The investigative report that resulted in Walker's firing noted that he already was serving a 240-hour suspension for his Key West arrest when he dressed in his fire rescue uniform on July 25 to fraudulently collect evidence from a fellow gang member involved in a shooting.

A responding EMT had called Walker to tell him that the president of the Outlaws St. Petersburg Chapter, James Costa, was shot while riding his motorcycle on U.S. Highway 41 in south Hillsborough. Costa also worked for Hillsborough County Fire Rescue until retiring as a fire captain in 2016 following media reports that publicized his ties to the gang.

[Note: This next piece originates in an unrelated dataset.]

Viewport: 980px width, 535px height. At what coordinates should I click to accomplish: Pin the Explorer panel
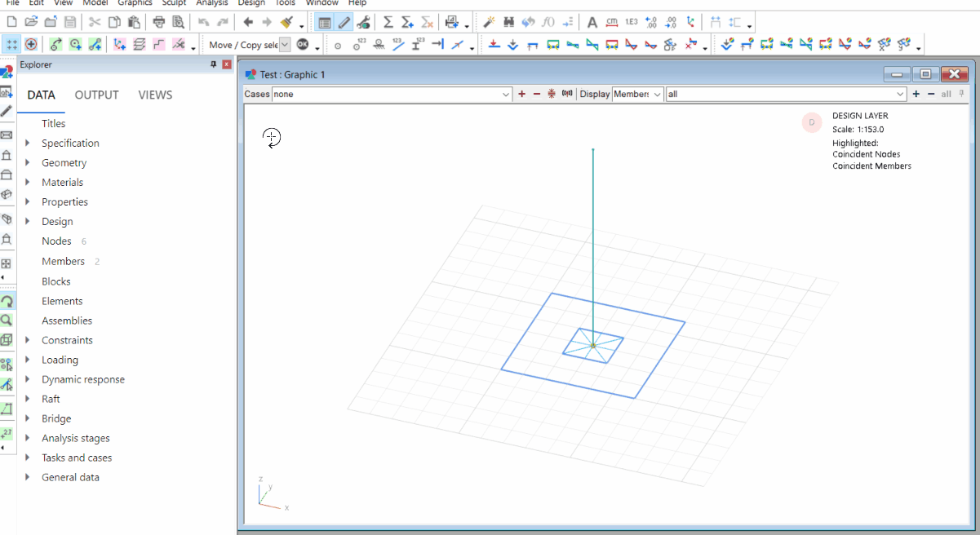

Though he wasn't on duty, Walker met fire rescue crews at the scene of the shooting, jumped into the back of Costa's ambulance and changed into his Fire Rescue uniform while accompanying Costa to the hospital, the report said. Walker never offered to help the responding rescue crews. Instead he took Costa's belongings, including his motorcycle vest with the Outlaws Motorcycle Club patch and insignia, and hid them in his car, the report said.

"Mr. Walker would not have been able to take possession of the OMC patch and insignias if he was considered an outsider, especially since numerous OMC members were at the hospital that night," wrote James Orr, a former FBI agent who did the investigation. " .?.?. In response, Mr. Walker would state that he was acting as a friend, taking Mr. Costa's property for safekeeping to release it to his wife."

Walker initially refused to provide the vest to sheriff's deputies even when told it needed to be processed as evidence in a felony case, the report said. Walker only surrendered the vest when a Manatee County sheriff's corporal agreed to simply photograph it and then turn it over to Costa's wife, the report said.

Deputies told Orr that Walker was joined by about 10 known Outlaw members at the hospital and joined them in repeated attempts at pressuring deputies to turn over Costa's belt, which had OMC insignia on its buckle and imprinted on the leather.

"Mr. Walker wore his uniform to gain unauthorized access and he utilized his position as a uniformed firefighter for personal reasons/gain," the report said.

The Sheriff's Office has yet to finish its investigation into Costa's shooting.

Walker still faces one pending criminal misdemeanor charge for injuring two employees at the Key West bar.